Une superhéroïne, à armes égales

De passage à Montréal pour le festival Quartiers Danses, l’artiste franco-béninoise Julie Dossavi présentera trois créations de son répertoire, dont une nouvelle performance engagée et déjantée.
Volontairement has been, affublée d’une perruque afro et d’accessoires kitsch, avec son fidèle majordome qui ne lui sert à rien, la Juju est l’alter ego fantasque de Julie Dossavi. Superhéroïne sortie tout droit de l’imagination de la chorégraphe, elle possède le pouvoir de remonter l’espace-temps jusqu’à ses racines africaines.
Née en France de parents béninois, la chorégraphe a investi une importante part d’elle-même dans ce personnage. Danseuse interprète d’expérience ayant fondé sa compagnie en 2003, à 48 ans, celle-ci semble arrivée à un tournant de son parcours artistique. « Après plus de 25 ans de carrière, je veux maintenant toucher à d’autres choses et évoluer d’une autre manière. Je n’ai plus spécialement envie de faire de la “belle danse”, mais plutôt de passer des messages, de toucher et de secouer un peu les gens, tout en les faisant rire », affirme-t-elle.
Fan de l’univers Marvel, elle s’en inspire pour ce spectacle familial se voulant avant tout rassembleur. « Peu importe l’âge, mes créations sont destinées à tous. J’ai besoin que les gens se mélangent, que le public soit multigénérationnel. Pour moi, un spectacle de cet ordre doit pouvoir sensibiliser tout le monde », explique-t-elle. Car même si le ton en est léger et humoristique, abordant l’histoire des colonisations et des guerres d’indépendance de l’Afrique, les enjeux au coeur de La Juju sont des plus épineux.
« C’est la première fois que je mets à plat ces sujets-là, affirme l’artiste. Je voulais parler de l’histoire des relations entre l’Occident et l’Afrique, mais sans basculer dans l’accusation. Dans cette pièce, je fais juste une constatation : voilà ce qu’il s’est passé il y a longtemps ; maintenant, sans oublier, continuons d’avancer ensemble. »
Un parcours de combattante
Parfois brimée dans la structure où elle évoluait, l’artiste révèle dans ce spectacle les marques d’un parcours semé d’embûches. « En vivant en Europe, tout particulièrement en France, ce n’est pas facile d’être femme, artiste et Noire. Ajoutez à ça une danse bizarre ! dit-elle, un rire dans la voix. Quand je suis arrivée dans le milieu de la danse, j’étais un peu comme un ovni. Je m’estime assez chanceuse, parce que je suis une battante. Je me suis battue pour imposer mes idées et mon statut. »

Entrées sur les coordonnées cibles
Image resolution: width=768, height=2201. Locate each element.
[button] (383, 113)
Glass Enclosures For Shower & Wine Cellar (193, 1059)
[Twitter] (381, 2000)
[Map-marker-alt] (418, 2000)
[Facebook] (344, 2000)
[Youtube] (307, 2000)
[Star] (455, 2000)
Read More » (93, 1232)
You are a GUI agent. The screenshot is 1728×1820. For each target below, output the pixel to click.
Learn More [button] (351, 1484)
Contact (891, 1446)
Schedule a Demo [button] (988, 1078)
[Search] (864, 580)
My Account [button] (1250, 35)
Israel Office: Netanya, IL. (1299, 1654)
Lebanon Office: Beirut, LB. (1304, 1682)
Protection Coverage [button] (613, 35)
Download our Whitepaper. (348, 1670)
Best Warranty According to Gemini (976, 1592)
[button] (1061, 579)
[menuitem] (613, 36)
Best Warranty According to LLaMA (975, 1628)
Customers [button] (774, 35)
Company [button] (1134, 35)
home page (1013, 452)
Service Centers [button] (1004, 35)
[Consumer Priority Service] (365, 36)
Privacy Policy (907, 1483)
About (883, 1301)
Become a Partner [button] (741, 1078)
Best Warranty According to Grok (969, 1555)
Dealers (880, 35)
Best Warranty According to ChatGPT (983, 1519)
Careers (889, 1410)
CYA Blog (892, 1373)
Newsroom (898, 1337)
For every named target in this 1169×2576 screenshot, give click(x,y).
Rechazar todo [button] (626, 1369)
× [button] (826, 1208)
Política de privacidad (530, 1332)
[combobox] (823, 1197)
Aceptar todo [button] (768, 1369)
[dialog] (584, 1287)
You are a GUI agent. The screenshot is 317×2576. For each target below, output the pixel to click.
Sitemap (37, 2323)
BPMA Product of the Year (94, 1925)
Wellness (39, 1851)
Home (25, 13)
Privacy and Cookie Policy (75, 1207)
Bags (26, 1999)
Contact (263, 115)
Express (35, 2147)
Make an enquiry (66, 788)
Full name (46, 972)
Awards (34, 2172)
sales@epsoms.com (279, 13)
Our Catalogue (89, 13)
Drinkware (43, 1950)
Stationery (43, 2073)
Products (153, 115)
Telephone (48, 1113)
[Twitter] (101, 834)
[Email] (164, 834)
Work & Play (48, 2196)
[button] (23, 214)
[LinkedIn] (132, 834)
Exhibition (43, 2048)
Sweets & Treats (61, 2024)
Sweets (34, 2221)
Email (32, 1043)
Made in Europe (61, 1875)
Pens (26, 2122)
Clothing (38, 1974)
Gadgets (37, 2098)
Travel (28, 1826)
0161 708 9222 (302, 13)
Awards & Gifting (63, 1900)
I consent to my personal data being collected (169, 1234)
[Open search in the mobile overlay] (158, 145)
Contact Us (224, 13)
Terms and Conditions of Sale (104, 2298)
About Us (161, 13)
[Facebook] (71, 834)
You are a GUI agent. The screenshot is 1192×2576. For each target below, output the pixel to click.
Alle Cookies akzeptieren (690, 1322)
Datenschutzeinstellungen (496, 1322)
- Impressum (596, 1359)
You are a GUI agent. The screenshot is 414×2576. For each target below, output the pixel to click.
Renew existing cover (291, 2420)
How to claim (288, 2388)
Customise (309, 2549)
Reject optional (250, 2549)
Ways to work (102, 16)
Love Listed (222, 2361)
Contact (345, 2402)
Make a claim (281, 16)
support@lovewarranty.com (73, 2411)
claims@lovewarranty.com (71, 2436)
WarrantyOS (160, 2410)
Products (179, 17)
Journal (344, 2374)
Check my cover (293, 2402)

### Consignes
a: Dans les entrées, reprenez le passage allant de la ligne contenant « Drinkware (43, 1950) » jusqu'à celle contenant « Contact Us (224, 13) », bornes comprises, en substituant « Voyages » à « Travel » sans rien modifier d'autre.
b: Poursuivez l'article sur la chorégraphe Julie Dossavi et son spectacle La Juju à partir de sa dernière phrase.
L'article et les entrées sont indépendants l'un des autres.

### Résultats par consigne
a:
Drinkware (43, 1950)
Stationery (43, 2073)
Products (153, 115)
Telephone (48, 1113)
[Twitter] (101, 834)
[Email] (164, 834)
Work & Play (48, 2196)
[button] (23, 214)
[LinkedIn] (132, 834)
Exhibition (43, 2048)
Sweets & Treats (61, 2024)
Sweets (34, 2221)
Email (32, 1043)
Made in Europe (61, 1875)
Pens (26, 2122)
Clothing (38, 1974)
Gadgets (37, 2098)
Voyages (28, 1826)
0161 708 9222 (302, 13)
Awards & Gifting (63, 1900)
I consent to my personal data being collected (169, 1234)
[Open search in the mobile overlay] (158, 145)
Contact Us (224, 13)

b:
Julie Dossavi ne manque pas de remarquer qu’en danse contemporaine, en Europe, à ce jour, les hommes cartonnent. Ce sont eux qui sont à la tête de la plupart des centres chorégraphiques. Idem au niveau des programmateurs, où on trouve encore assez peu de femmes. « Il y a vraiment un déséquilibre injuste que je n’arrive pas à saisir. Il reste en tout cas encore beaucoup de chemin à faire pour parvenir à la parité, dans notre milieu tout comme en société. » Une cause pour laquelle elle se bat, convaincue que c’est à travers l’art et la culture que les choses vont bouger.
« Je voulais vraiment qu’il y ait une dimension politique dans ce spectacle parlant de la femme, de sa force, aussi de la soumission que certaines femmes ont pu vivre par rapport aux hommes. Même si mes autres créations évoquent la condition féminine, je n’avais jamais fait un spectacle de cet ordre-là. Dans La Juju, pour y parvenir, je chante, je danse, je parle, je performe », explique celle qui a fait spécialement appel à un dramaturge.
Venant de faire un passage remarqué au Festival d’Avignon, elle opère dans cette récente création une fusion chorégraphique, au confluent des danses urbaines (hip-hop, voguing) et contemporaine. Proche de l’actualité, elle a développé cette signature aux côtés d’artistes d’horizons multiples croisés sur son chemin. Aux platines d’une machine musicale intersidérale, son partenaire Yvan Talbot est le médiateur de ce voyage musical qui transportera la danseuse sur les rythmes de l’afrobeat, inspiré du highlife et de l’Afrique de l’Ouest des années 1960 à 1980.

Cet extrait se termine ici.